Australian Paper calls for FWC to mediate

Australian Paper workers at the Preston envelope manufacturing plant are in their second week of protesting a proposed EBA, as the company is now asking the Fair Work Commission to mediate negotiations.

The AMWU claims the major envelope supplier, which is the country’s largest envelope manufacturer, is short on its stock as a result.

Candida, the country’s second largest envelope producers recently closed its Sydney plant to consolidate all manufacturing in Adelaide. Third biggest envelope manufacturer Express Envelopes says it has not yet seen an upswing in demand as a result of the strike.

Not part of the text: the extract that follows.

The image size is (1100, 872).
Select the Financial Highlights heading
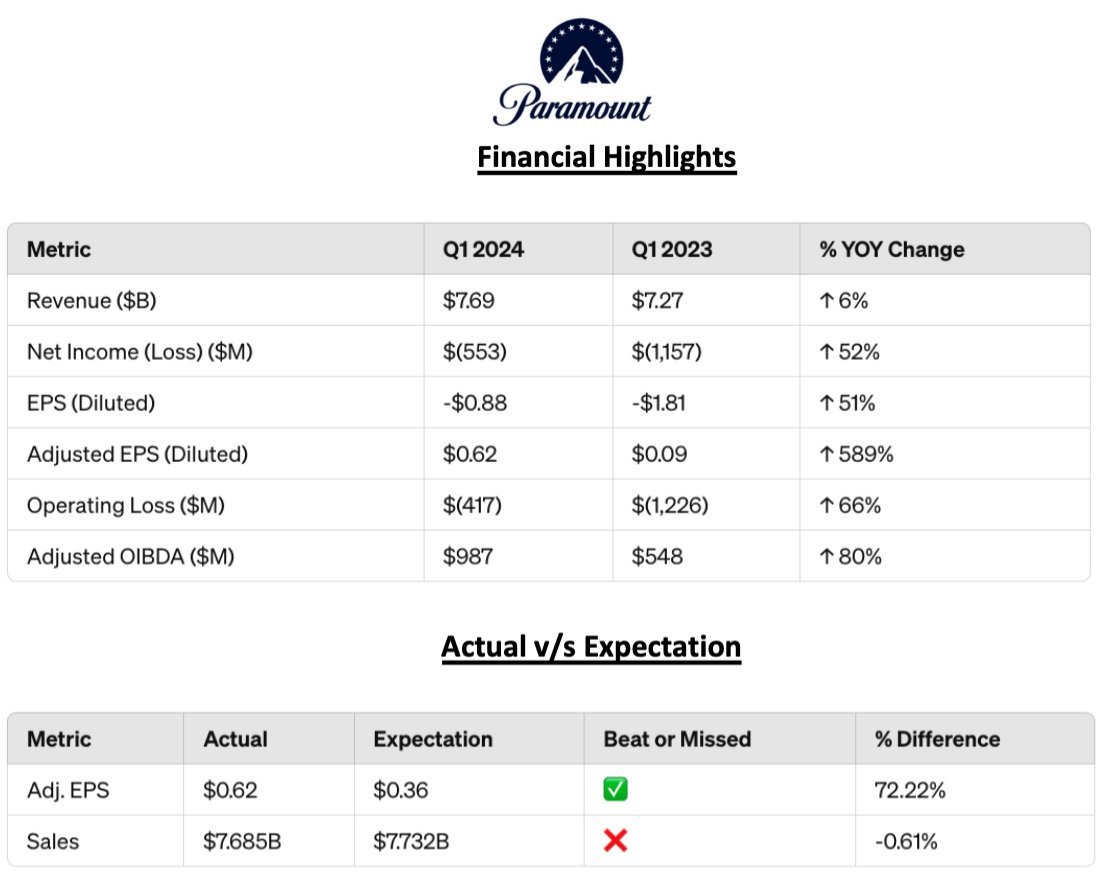(606, 158)
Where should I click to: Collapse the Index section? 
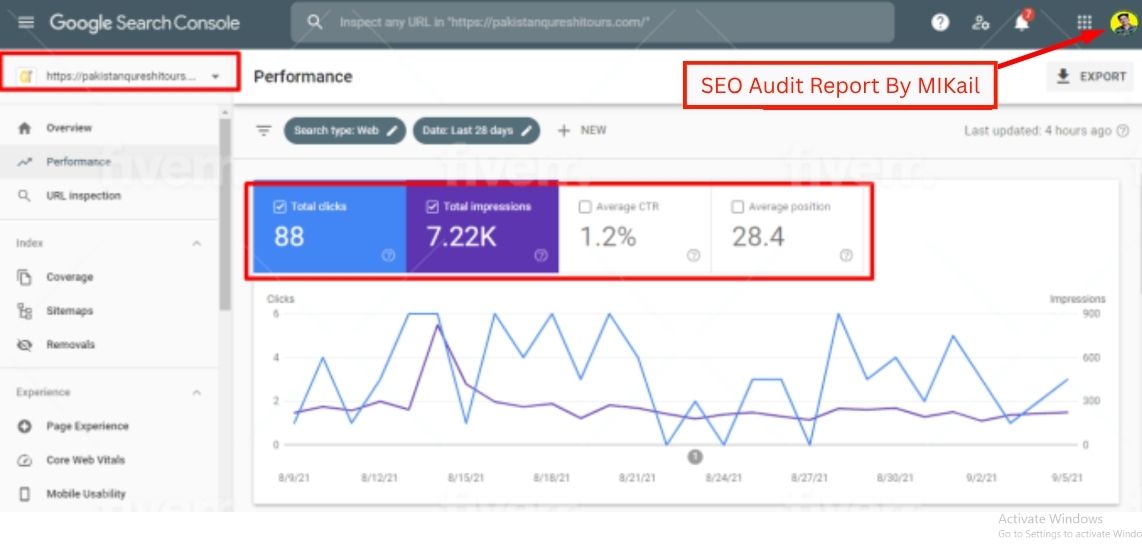pos(196,243)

Of the request for FWC intervention Dean Griffiths, AMWU organiser says, “The company has put in for a Section 11 with the Fair Work Commission, they are looking to dissolve the dispute and have a mediation between the two parties. We are just waiting for the commission to set a date and a time so we can kick off negotiations.

[Related: Australia Paper demands workers return]

“The company has put out a letter to everyone on the picket line saying that they are welcome to return and they are now seeking a mediation from the Fair Work Commission. With their statements to the press they are saying they are still negotiating, but that is not true, we have not heard from them.

 “I have spoken to the guys in the warehouse through their union and they have said there is no stock at all. They have had to go to work for another company for the moment to keep busy. There are 11 different envelopes they do for Officeworks and I have been told by the warehouse guys that they are out.”

The dispute has come about after nine months of failed negotiations for a new EBA. Workers have asked for a 2.5 per cent annual pay rise for three years and no loss of RDOs, and are against a reclassification of the pay structure which they claim will freeze pay increases for long time staff until newer employees’ wages catch up. The company has offered a total 6.5 per cent pay rise over four years and wants to reduce the current 16 RDOs to 12.

Griffiths says, “The workers are adamant, they are not going back unless their conditions are met.

“Andrew Giles, a local MP has visited. People from the local community have supported us, they have given the protestors water and hot cross buns. We are also seeing support from local businesses. The local butcher has given me a discount when I have bought meat for us. We have also been getting support from local print shops, they have been passing the hat around and getting collections. Aurora and Amcor have done it. The posties as well, the Australia Post union have been collecting donations. Other unions have come down and joined in the protest, the nurses and others, so many have visited, I cannot remember them all.”